■ Document:
========

Richard Scudamore – Sports Management – Ian Freeman
Image, we’re so often told, is
everything, and, in the past ten years, no sport’s image has suffered from
negativity more than Premier League football.
The media revels in accusations of
overpriced tickets, merchandise rip-offs and fat-cat clubs, while spluttering faux-righteously
over the alleged antics of those on the pitch – the whingeing, spineless
managers and their multi-millionaire, party-loving juvenile- delinquent players.
Those of us lucky enough to have
spent an hour in the company of Richard Scudamore, the likeable, reserved
business professional who runs the Premier League, come away with the reality.
The Premier League is, quite simply, a hugely successful, proficiently-run
commercial enterprise, dedicated to the well-being of the game, spearheading an
inclusiveness which encourages every one of its 21 shareholders – the 20 clubs
plus the Football Association(FA) – to thrive, on the world stage, both on and
off the pitch. Says Scudamore “We don’t get involved with the Barnum and Bailey
side – ours is about the business, rather than the ‘roll-up-roll-up-for-the-show’
part.”
“The beauty of the Premier League is we can get all 20 press
officers or commercial directors or finance directors to all sit around a table
together” he goes on. “One of the joys is to see them share ideas. We have some
really talented people – they are attractive jobs working for attractive brands
and therefore they attract top talent.”
The Premier League’s shareholding
clubs all have voting rights - the FA has none, but, says Scudamore, “certain
things can’t happen without them exercising their golden share.” At the end of
every season, three share certificates are unceremoniously snatched from relegated
clubs and give to those who have been promoted. To soften the blow of demotion,
aptly-named ‘parachute payments’ are made to those clubs - for two seasons,
they receive one-half of the basic award given to a full Premier League club,
plus a share of overseas income and sponsorship money.

========

■ Given instruction A: List the accusations that the media revels in, according to the article on Richard Scudamore.
■ Given instruction B: Write out, word for word, the passage of the article on Richard Scudamore starting at "The media revels" and ending at "juvenile- delinquent players.".

■ Material:
========

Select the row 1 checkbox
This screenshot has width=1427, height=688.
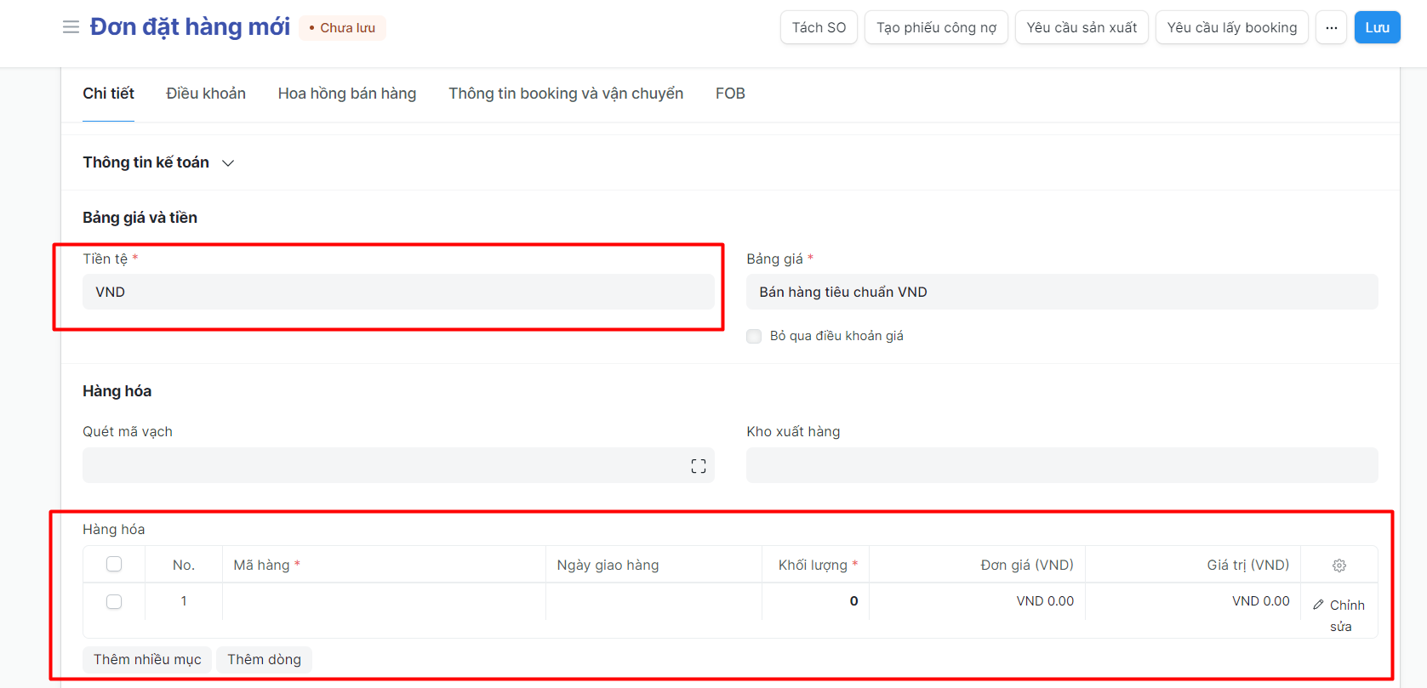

========

■ Written solution A:
- Overpriced tickets
- Merchandise rip-offs
- Fat-cat clubs

■ Written solution B:
The media revels in accusations of
overpriced tickets, merchandise rip-offs and fat-cat clubs, while spluttering faux-righteously
over the alleged antics of those on the pitch – the whingeing, spineless
managers and their multi-millionaire, party-loving juvenile- delinquent players.